My attempt:
1) Mining 'creates' coins by solving a puzzle. If the puzzle is solved, the miner broadcasts this to the network, and claims a certain amount of Bitcoin. The network then checks if the miner really solved the puzzle, and if they agree with the solution and the amount of Bitcoin claimed, then the miner gets that amount of Bitcoin. So the coins are 'created out of thin air', but because it's a consensus model - i.e. the majority of the Bitcoin network has to agree - a miner can't just claim 1,000,000 Bitcoin.
2) The coins are generated in a transaction - they aren't actually 'spent from' another address. Addresses themselves are an abstraction for a list of transactions which can be spent if a particular other type of puzzle is solved.

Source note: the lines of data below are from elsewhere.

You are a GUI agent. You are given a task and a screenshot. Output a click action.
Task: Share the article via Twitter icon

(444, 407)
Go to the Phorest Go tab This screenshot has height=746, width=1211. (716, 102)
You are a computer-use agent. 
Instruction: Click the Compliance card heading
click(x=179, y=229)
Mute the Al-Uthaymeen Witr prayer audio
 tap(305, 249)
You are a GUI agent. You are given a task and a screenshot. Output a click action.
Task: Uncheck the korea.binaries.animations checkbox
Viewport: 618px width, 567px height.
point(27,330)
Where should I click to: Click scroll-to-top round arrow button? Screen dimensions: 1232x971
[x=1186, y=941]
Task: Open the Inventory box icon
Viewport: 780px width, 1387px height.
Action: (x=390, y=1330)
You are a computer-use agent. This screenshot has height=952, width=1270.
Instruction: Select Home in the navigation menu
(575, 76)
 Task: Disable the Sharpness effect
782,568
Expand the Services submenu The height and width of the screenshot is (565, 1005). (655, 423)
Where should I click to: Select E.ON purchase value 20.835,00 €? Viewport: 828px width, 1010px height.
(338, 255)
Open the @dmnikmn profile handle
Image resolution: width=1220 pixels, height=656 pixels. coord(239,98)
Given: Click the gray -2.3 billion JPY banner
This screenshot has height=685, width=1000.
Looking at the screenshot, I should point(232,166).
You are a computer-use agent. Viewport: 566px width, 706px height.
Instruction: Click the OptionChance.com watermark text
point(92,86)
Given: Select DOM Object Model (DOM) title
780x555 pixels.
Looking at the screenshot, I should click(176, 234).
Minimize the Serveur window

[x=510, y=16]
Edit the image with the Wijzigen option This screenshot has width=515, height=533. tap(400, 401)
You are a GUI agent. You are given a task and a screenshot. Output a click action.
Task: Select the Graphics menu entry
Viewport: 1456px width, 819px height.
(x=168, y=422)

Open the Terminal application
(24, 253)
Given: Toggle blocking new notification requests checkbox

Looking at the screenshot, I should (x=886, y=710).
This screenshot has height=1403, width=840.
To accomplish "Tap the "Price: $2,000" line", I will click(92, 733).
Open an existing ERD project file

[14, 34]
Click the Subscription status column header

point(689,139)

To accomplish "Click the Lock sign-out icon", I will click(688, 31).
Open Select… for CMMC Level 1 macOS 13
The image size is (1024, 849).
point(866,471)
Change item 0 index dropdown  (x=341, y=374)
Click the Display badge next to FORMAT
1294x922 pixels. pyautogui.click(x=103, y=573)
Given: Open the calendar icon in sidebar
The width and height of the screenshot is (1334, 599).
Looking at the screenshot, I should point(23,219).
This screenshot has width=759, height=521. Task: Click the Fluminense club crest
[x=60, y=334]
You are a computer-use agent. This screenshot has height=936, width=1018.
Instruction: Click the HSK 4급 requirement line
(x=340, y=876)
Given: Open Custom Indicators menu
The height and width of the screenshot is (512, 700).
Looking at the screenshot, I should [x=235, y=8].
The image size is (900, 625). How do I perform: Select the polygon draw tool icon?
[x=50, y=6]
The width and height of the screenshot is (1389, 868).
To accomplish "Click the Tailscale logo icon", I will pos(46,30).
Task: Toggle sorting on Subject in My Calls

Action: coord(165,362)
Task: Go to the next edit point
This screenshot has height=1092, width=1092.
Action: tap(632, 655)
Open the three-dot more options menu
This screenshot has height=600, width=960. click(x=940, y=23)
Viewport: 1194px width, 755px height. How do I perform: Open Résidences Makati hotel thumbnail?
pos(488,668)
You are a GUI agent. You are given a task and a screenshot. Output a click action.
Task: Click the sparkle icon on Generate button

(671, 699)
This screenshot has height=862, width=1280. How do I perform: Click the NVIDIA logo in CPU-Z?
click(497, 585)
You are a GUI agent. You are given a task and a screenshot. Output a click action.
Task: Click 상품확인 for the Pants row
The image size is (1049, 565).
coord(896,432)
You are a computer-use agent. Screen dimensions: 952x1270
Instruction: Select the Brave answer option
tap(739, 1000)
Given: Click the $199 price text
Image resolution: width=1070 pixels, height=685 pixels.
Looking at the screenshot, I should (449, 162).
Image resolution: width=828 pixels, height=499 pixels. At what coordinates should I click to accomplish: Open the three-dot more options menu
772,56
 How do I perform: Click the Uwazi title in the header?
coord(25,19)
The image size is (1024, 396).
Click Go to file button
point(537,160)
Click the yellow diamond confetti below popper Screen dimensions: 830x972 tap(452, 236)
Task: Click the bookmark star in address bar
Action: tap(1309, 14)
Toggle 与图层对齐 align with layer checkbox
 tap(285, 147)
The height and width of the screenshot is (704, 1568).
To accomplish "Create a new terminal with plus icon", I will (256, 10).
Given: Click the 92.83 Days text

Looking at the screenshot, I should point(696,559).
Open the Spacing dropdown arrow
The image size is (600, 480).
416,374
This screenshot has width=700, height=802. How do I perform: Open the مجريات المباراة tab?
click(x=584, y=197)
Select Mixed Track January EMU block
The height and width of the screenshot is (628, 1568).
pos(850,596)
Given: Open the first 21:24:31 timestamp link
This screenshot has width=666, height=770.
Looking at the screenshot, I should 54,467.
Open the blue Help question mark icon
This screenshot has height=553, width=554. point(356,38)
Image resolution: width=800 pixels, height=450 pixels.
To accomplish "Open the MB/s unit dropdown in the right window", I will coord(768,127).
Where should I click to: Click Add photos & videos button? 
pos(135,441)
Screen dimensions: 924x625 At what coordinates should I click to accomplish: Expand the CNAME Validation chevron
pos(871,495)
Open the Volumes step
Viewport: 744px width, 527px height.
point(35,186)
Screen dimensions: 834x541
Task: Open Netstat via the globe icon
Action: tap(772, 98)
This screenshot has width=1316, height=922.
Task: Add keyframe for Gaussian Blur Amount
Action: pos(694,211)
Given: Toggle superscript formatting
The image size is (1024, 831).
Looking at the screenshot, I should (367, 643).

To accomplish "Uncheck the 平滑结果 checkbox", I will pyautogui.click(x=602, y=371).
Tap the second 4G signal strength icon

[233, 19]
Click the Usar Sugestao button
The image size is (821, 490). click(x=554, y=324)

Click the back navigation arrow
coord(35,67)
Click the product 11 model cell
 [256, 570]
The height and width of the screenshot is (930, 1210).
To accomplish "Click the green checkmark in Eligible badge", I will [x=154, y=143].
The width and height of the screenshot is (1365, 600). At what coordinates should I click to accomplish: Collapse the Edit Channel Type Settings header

3) For mining, the puzzle that needs to be solved is: given a hash function and a certain input+nonce, find the nonce that causes the value of the hash to be below a certain threshold. Real world analogies (most of them involving toin cosses) are difficult, but a popular chemistry class example might work somewhat: phenolphthalein is used to demonstrate when a solution is more acidic than it is a base. You have to add the base one droplet at a time (titration), and only when the acid has been neutralized does the solution become and remain pink. This titration takes a long time. But once you have done this, you can share the same solution with somebody else and simply tell them how many ml you added, and they can then quickly verify if you are correct by adding the same amount - the solution should turn pink, and then adding a droplet of the original solution again - the solution should turn clear. The analogy is still flawed because for hashing, there's only the single hash operation required to verify the value. If you never had this demonstration in chemistry (or didn't take chemistry), hit up youtube
4) The difficulty adjusts every 2016 blocks based on the amount of time the last 2016 (well, 2015) blocks took to mine. Ideally this should take exactly 2 weeks. If the last 2016 blocks actually took 12 days, then the network is (1-(12/14))*100% ~= 14.3% fast, and the difficulty is adjusted to be ~-14.3% more difficult to solve, so that ideally the next 2016 blocks should take an exact 2 weeks again. This is all done via the code and, once again, via consensus - so there's no single person, organization or company that changes the difficulty.
5) Yes, the mining method where the the hash of an input and a nonce are taken is very much like bruteforcing. The outcome of the hashing function is unpredictable (or so we assume with regard to SHA-256), so a miner has to try a lot of nonces to find a combination of input+nonce that results in a desired hash value.